Samuel Schmid a notamment été traité de traître à la patrie.

(Keystone)

Le débat sur l'envoi de soldats suisses armés à l'étranger tourne au vinaigre. En pleine campagne pour les votations du 10 juin, le ministre de la Défense Samuel Schmid est la cible d'insultes et de menaces de toutes sortes. Y compris de mort. Résultat, il ne sort plus en public sans protection rapprochée.

Le ministre est depuis quelques temps victime d'attaques et d'insultes de la part d'opposants à la révision de la Loi militaire. Présent jeudi soir à l'émission «10 vor 10», Samuel Schmid a raconté ses mésaventures. Des déchets ont notamment été déposés sur sa voiture et dans le hall de son hôtel.
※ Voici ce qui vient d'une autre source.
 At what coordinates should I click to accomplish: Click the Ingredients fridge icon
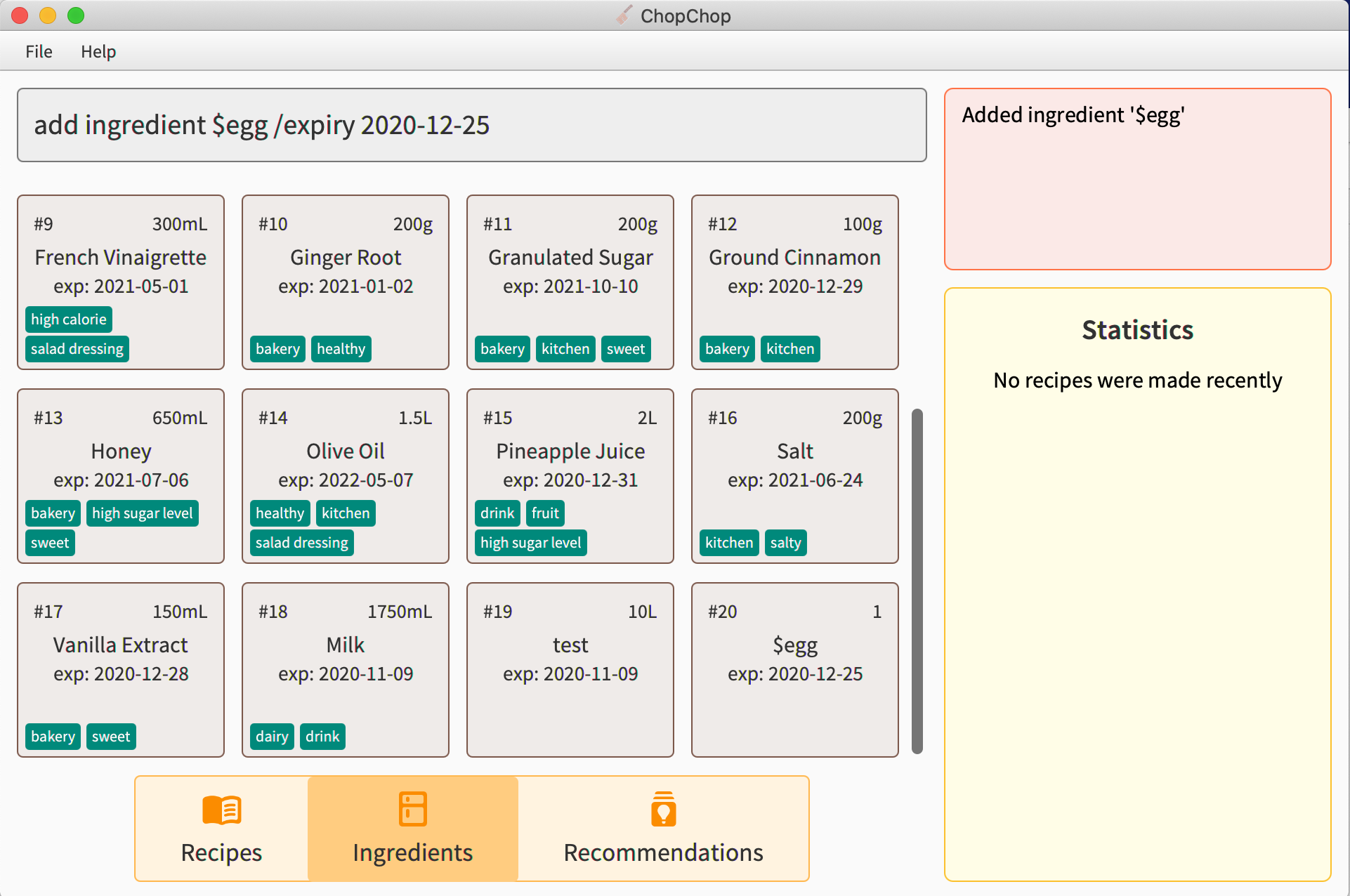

Des affiches le traitant de traître à la patrie ont également été placardées sur le garage de son domicile de Rüti bei Büren. Sans parler des menaces... Porte-parole au ministère suisse de la Défense, Oswald Sigg n'a jamais vu autant de lettres d'insultes et de menaces, parfois même des menaces de mort.
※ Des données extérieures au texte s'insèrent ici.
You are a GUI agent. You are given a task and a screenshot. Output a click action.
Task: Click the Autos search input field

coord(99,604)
Mais, le ministère a décidé de ne pas porter plainte. «Ce n'est pas à nous de le faire. Simplement, nous transmettons les menaces de mort à la police fédérale», explique Oswald Sigg.
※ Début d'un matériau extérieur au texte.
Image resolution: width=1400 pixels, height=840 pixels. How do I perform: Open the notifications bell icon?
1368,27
Pour le porte-parole, l'Union démocratique du centre et l'Action pour une Suisse indépendante et neutre ont une responsabilité. Les deux organisations ont placé le débat sur un terrain très émotionnel, ce qui avive les passions.

«Je ne me souviens pas d'avoir vu autant d'émotion depuis les initiatives Schwarzenbach, dans les années 70», déclare Oswald Sigg.

Lors d'un discours devant le Syndicat du personnel des transports, jeudi à Berne, le président de la Confédération Moritz Leuenberger s'est lui aussi indigné de la tournure prise par la campagne.

Selon lui, les milieux proches de Christoph Blocher ont perdu leur équité et le sens de la mesure en mettant en scène des cimetières militaires ou des croix suisses criblées de balles.

Le jour précédent, lors de la séance hebdomadaire du Conseil fédéral, ce même Moritz Leuenberger avait déclaré que la culture politique du pays s'est dégradée d'une manière qui n'est pas tolérable.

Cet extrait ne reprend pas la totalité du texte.